As we have consistently done in the past, FfB Foundation is already rolling out new working groups, training and programmes, and developing practical guidance to support its community in tackling these evolving challenges.
The Road Ahead: New Capacity, New Tools, New Momentum
One of the new initiatives launched in early 2026 by the FfB Foundation was the FfB Hub, designed to provide financial institutions – whether new or advanced on their biodiversity journey – with the guidance, resources, and collaboration opportunities they need to turn knowledge into action, without needing to sign the Pledge. The first workshop, open to members and Hub participants took place in February 2026, with the next – covering policy – taking place tomorrow, on 1 April.
In addition, during 2026, the Partnership for Biodiversity Accounting Financials (PBAF) is being fully integrated into the FfB Foundation, helping members to raise the bar for measurement. This milestone strengthens members’ ability to measure, manage, and act for nature, enhancing technical support for institutions worldwide. The independent PBAF standards board will continue advancing the PBAF methodology, supporting alignment across markets.
As at CBD COP15 and COP16, the FfB Foundation will also have a strong presence at COP17. Both COP17 and the first Global Stocktake on the Global Biodiversity Framework make 2026 a decisive year. With less than 50% of governments having updated their National Biodiversity Strategies and Action Plans by March 2026, the need for coordinated action has never been clearer.
Five Years On: A Stronger Coalition, A Clearer Mission
As the FfB Foundation marks its fifth anniversary, it is clear that finance will continue to play a pivotal role to play in reversing nature loss. The global biodiversity finance gap stands at USD 700 billion per year, and closing it requires every financial decision to consider nature.
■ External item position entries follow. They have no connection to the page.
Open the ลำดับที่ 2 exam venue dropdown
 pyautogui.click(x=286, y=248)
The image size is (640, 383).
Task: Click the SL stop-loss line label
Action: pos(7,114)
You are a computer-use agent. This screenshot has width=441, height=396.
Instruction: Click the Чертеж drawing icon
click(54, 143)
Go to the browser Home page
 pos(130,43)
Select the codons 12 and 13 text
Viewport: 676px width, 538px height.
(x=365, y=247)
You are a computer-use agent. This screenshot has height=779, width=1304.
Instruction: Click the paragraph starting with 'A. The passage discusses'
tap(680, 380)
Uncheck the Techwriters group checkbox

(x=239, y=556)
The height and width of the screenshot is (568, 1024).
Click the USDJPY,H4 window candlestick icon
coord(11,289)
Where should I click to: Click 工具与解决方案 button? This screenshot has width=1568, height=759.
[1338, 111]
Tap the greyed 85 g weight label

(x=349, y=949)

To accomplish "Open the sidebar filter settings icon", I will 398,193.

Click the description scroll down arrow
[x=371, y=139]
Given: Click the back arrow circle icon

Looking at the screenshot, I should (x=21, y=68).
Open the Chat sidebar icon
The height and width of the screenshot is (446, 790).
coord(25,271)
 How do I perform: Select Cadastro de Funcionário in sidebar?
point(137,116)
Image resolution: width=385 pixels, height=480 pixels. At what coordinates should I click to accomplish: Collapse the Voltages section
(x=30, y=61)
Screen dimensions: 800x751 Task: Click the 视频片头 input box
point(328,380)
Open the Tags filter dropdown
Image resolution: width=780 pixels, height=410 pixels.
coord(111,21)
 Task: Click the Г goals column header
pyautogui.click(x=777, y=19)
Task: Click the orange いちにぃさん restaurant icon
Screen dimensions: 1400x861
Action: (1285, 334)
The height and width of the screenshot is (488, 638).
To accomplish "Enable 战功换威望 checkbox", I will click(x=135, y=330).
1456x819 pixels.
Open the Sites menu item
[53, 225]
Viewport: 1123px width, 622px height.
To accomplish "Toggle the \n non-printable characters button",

The financial institutions that make up the FfB Foundation community will continue to set the global pace for a financial system that contributes towards nature-positive outcomes. And the FfB Foundation will continue to support them through the creation of practical guidance, frameworks, peer learning and collaboration – while calling on governments and policymakers to play their part.
With a strengthened community, continuously updated tools and guidance, and expanding global recognition of nature as a material financial issue, the next five years promise to be even more transformative than the last five. Indeed, they will need to be if we are to meet the goals of the Kunming-Montreal Global Biodiversity Framework.